鏡越しに交わした、ある日の問いかけ
先日、カットの最中にお客様からふとした質問をいただきました。
「齊藤さんは、もし美容師になっていなかったら、何をしたかったですか?」
一瞬、ハサミを動かす手が止まりそうになるほど、深く、誠に興味深い問いでした。
私たちは日々の忙しさの中で、自分がなぜこの場所に立っているのかを忘れがちです。
特に大人になると、仕事は「生活のため」という側面がどうしても強くなります。
朝起きて、職場へ向かい、決められたタスクをこなして一日が終わる。
その繰り返しの中で、かつて抱いていた情熱が少しずつ磨耗していると感じることはないでしょうか。
もし今の職業を選んでいなかった自分を想像したとき、そこに後悔や未練が透けて見えるとしたら。
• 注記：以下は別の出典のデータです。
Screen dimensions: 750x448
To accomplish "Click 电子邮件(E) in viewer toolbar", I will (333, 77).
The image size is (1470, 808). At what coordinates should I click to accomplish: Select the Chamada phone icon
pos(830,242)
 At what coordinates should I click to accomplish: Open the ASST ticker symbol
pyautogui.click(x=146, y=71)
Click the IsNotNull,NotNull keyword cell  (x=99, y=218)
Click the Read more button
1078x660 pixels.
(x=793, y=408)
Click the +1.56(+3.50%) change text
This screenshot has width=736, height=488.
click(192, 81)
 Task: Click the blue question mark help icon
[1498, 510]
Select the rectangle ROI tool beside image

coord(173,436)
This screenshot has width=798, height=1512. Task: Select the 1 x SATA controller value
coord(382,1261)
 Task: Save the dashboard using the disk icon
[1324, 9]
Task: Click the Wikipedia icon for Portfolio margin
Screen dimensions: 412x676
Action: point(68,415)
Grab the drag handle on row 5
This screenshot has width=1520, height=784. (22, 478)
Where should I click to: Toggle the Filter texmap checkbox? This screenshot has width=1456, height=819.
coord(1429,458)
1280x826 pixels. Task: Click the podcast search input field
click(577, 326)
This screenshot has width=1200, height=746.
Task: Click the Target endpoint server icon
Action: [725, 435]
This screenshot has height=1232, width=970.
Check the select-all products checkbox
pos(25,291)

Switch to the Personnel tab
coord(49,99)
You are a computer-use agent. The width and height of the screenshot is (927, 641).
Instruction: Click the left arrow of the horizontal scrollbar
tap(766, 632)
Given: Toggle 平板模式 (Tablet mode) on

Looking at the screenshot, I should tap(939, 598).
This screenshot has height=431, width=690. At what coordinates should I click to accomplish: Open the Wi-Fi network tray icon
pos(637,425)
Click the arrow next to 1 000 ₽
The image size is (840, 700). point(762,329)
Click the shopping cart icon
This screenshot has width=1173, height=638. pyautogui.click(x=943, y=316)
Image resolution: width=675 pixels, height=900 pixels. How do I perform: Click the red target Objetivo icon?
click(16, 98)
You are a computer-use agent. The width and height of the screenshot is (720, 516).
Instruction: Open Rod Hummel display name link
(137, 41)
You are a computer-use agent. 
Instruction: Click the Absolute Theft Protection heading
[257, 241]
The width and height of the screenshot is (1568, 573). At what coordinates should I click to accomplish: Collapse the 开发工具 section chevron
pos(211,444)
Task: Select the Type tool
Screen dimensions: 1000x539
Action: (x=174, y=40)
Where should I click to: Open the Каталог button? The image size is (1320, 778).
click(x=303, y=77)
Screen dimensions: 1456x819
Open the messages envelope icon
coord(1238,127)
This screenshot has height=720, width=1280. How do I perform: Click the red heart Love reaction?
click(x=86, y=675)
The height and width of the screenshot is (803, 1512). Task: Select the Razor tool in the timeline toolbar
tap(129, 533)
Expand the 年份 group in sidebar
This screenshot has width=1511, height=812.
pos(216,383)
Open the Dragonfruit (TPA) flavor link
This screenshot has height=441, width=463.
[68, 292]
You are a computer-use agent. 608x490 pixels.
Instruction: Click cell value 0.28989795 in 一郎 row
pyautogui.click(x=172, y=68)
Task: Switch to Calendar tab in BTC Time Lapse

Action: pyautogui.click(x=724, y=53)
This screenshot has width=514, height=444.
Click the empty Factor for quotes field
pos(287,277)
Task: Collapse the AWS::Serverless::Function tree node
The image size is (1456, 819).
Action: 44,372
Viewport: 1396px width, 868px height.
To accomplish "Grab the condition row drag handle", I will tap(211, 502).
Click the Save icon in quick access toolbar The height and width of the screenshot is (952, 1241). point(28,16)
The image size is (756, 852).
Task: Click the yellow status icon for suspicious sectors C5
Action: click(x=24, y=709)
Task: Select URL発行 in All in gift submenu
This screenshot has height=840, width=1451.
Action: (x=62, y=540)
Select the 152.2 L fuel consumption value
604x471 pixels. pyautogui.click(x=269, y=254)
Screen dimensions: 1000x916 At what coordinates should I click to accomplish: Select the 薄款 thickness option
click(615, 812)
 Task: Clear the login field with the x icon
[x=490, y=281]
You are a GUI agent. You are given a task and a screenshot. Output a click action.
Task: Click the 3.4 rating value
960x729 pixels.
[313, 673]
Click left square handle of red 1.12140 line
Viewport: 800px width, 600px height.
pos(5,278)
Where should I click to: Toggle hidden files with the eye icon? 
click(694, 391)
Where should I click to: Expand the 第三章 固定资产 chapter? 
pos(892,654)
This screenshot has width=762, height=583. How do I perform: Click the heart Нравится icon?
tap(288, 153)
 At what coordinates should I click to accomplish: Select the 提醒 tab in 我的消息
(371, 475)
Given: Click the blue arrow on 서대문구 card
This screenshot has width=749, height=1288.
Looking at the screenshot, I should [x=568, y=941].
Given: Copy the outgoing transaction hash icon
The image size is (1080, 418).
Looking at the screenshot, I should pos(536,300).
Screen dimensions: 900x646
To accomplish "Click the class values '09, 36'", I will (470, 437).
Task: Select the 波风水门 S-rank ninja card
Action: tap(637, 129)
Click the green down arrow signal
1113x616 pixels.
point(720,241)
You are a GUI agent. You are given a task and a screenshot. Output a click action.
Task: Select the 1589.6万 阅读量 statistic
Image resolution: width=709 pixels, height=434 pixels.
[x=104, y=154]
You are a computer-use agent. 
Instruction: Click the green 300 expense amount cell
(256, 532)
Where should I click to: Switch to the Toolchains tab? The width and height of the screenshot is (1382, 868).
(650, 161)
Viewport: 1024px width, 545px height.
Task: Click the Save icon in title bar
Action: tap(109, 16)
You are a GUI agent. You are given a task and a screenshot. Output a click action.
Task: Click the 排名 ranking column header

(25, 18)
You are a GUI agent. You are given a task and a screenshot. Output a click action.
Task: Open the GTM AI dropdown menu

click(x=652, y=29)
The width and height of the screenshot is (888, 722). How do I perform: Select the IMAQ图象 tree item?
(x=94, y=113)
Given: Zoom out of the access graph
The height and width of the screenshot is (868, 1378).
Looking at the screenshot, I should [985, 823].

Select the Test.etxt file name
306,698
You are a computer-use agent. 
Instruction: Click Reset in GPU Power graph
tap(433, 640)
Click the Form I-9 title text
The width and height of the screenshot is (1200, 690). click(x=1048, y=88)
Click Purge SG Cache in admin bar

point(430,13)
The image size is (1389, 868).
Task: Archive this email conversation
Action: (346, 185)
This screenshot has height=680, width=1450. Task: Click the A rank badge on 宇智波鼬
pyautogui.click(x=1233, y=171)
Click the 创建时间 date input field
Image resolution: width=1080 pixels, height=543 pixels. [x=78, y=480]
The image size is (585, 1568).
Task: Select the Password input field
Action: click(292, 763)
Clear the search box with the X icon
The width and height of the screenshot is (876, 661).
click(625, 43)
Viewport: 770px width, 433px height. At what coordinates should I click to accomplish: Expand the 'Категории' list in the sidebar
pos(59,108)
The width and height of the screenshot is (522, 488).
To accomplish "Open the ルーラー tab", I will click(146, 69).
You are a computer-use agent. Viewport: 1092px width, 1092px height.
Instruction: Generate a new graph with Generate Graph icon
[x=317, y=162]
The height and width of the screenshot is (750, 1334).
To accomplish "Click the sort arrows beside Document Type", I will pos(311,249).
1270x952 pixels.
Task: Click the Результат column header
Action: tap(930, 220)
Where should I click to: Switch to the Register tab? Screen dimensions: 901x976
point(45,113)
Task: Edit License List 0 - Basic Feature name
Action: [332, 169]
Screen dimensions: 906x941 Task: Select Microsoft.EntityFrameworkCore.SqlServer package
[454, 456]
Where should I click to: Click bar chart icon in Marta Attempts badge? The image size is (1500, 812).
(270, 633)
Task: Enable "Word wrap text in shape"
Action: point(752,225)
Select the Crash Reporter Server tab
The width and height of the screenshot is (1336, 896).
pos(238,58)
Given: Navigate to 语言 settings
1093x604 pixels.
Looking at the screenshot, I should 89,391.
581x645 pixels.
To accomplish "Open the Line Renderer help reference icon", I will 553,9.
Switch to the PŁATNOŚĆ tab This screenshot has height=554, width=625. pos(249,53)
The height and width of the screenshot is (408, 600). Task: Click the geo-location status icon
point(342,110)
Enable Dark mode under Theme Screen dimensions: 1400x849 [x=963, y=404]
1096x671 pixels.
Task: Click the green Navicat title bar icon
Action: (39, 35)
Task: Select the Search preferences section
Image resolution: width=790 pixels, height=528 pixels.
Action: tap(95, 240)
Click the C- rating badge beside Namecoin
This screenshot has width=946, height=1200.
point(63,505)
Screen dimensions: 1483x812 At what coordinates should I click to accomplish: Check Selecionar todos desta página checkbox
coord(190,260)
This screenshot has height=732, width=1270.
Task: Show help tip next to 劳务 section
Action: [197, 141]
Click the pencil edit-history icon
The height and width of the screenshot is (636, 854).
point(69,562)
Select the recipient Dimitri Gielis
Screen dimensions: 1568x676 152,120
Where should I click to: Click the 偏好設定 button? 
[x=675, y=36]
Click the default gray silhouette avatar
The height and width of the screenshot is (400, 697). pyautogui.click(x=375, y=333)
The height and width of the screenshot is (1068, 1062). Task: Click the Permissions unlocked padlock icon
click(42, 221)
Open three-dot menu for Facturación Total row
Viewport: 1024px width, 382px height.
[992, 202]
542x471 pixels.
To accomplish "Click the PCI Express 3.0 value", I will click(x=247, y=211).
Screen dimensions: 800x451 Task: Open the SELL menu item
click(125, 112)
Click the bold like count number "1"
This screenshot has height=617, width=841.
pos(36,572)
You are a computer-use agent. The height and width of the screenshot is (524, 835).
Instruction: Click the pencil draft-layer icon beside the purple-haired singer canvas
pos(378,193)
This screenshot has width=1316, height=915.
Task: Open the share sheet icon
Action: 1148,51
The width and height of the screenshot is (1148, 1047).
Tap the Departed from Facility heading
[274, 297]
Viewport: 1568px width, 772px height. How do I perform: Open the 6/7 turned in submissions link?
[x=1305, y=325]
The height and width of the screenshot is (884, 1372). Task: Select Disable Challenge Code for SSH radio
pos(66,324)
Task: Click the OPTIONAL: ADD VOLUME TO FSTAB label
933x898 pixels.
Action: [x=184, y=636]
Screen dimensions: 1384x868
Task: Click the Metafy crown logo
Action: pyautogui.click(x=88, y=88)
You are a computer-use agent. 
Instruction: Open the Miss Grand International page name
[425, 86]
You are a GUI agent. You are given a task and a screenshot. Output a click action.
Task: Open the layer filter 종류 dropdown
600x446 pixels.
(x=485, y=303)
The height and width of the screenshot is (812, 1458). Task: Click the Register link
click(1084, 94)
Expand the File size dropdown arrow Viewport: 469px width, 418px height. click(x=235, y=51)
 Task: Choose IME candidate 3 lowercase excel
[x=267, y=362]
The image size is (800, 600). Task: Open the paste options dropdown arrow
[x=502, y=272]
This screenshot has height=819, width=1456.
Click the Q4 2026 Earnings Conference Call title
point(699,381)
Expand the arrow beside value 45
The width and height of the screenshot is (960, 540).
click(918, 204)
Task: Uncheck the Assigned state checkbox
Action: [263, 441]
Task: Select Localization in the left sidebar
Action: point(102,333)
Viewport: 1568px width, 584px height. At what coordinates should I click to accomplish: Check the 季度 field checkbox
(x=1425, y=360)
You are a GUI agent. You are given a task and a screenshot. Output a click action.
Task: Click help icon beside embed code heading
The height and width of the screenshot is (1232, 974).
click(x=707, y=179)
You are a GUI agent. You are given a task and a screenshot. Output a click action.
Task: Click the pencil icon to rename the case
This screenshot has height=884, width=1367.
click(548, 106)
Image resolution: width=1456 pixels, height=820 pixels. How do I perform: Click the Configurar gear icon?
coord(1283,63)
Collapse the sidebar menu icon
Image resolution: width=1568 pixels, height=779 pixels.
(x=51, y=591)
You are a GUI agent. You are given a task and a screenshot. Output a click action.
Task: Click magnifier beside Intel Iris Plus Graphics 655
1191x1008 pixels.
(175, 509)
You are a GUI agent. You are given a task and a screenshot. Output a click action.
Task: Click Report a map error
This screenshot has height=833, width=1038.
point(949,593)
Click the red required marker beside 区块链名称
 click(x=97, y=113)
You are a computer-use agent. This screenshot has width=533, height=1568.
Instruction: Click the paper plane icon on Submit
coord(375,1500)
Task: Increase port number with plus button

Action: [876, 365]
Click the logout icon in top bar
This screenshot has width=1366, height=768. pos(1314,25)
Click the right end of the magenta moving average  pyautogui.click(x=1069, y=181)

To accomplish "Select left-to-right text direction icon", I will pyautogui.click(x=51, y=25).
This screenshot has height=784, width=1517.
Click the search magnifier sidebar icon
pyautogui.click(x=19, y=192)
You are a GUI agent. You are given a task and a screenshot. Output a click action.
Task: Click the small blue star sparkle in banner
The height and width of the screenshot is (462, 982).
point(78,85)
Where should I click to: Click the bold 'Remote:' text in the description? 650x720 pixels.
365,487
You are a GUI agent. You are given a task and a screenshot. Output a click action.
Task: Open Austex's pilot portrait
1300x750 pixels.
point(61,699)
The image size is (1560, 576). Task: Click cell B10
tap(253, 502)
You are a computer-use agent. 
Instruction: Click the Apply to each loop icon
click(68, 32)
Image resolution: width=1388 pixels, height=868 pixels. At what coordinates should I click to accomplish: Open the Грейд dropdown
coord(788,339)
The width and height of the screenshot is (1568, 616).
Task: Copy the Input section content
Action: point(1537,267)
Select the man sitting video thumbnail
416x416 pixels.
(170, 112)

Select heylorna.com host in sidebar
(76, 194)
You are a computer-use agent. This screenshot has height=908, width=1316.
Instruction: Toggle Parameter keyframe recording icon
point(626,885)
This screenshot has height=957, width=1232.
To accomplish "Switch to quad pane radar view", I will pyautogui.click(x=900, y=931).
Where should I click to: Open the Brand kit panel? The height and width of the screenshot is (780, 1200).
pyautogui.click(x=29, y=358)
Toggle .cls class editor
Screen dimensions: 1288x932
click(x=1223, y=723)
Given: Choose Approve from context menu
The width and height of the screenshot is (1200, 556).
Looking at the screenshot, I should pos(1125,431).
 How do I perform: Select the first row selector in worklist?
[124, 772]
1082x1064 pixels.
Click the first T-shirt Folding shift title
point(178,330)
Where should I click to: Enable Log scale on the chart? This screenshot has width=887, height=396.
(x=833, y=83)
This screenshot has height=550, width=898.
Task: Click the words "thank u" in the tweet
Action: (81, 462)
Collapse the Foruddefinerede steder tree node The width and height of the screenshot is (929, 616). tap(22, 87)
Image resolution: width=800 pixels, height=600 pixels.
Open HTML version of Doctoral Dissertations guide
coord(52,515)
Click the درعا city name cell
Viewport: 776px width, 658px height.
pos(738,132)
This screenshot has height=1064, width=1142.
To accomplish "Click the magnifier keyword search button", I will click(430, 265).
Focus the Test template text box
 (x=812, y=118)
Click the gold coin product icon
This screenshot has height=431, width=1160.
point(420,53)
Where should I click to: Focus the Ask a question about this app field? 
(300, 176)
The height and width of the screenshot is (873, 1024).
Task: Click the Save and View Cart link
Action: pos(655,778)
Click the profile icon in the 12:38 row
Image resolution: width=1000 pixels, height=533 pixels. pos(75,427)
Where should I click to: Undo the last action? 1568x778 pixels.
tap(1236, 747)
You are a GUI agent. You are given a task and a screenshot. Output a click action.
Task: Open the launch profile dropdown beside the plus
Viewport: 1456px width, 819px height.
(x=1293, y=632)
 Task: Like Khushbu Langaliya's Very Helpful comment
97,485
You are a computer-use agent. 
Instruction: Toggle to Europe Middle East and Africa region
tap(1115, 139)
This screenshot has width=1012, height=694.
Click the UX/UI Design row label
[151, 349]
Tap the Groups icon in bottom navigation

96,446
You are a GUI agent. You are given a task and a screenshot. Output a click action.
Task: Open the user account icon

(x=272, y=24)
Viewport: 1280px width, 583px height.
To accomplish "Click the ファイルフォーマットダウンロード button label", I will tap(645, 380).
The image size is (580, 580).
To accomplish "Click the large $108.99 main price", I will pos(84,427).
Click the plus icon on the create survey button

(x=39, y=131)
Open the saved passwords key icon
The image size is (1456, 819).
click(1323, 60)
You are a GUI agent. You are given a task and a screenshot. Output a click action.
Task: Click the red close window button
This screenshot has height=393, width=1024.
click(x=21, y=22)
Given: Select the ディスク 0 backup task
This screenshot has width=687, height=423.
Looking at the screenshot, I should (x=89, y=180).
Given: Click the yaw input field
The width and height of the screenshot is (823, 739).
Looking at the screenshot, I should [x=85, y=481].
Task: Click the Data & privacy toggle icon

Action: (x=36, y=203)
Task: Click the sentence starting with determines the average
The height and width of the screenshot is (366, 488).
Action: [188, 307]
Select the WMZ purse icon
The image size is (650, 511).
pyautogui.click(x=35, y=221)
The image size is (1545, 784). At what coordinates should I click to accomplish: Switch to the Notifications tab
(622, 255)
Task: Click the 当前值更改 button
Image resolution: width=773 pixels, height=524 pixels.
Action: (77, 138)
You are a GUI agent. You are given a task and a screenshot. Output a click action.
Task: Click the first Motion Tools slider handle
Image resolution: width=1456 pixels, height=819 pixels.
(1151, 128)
それは、現在の自分に対する小さなSOSなのかもしれません。
結局、私たちがここにいる理由
お客様と一緒に、しばし「もしもの人生」について語り合いました。
他業種の可能性を想像してみても、結局のところ、話は今の仕事に戻ってきます。
お客様も私も、最後には笑ってこう締めくくりました。
「なんだかんだ言っても、この仕事が好きだから続けられているんですよね」
情熱を維持し、プロとして成果を出し続けるために必要な要素は、実はシンプルです。
自分の技術や提供する価値に、自分自身が納得できていること。
誰かの役に立っているという実感を、肌で感じられること。
困難があっても、それを乗り越えるプロセス自体を楽しめること。
私は米沢で一人、RADITEという場所を守り続けています。
一人だからこそ、妥協は一切許されません。
お客様の髪質、骨格、そしてその背後にあるライフスタイル。
そのすべてに責任を持つことは、大きなプレッシャーでもあります。
しかし、そのプレッシャーを上回る喜びが、ハサミを握る指先には宿っています。
「好き」を原動力に変えるための整理
好きなことを仕事にすることは、決して楽な道ではありません。
むしろ、好きだからこそ、人一倍のこだわりと苦悩が生まれるものです。
それでも、私たちが歩みを止めない理由を整理すると、以下の3点に集約されます。
自己成長の喜び
昨日までできなかった技術が、今日、目の前のお客様に喜ばれる形になる。その積み重ねが、自分自身の存在証明になります。
深い信頼関係の構築
美容室は、単に髪を切る場所ではありません。対話を通じて、心まで軽くなっていただく場所でありたいと考えています。
プロとしての矜持
「齊藤さんに任せれば大丈夫」という言葉が、最大の報酬です。その信頼を裏切らないための自己研鑽こそが、仕事の質を高めます。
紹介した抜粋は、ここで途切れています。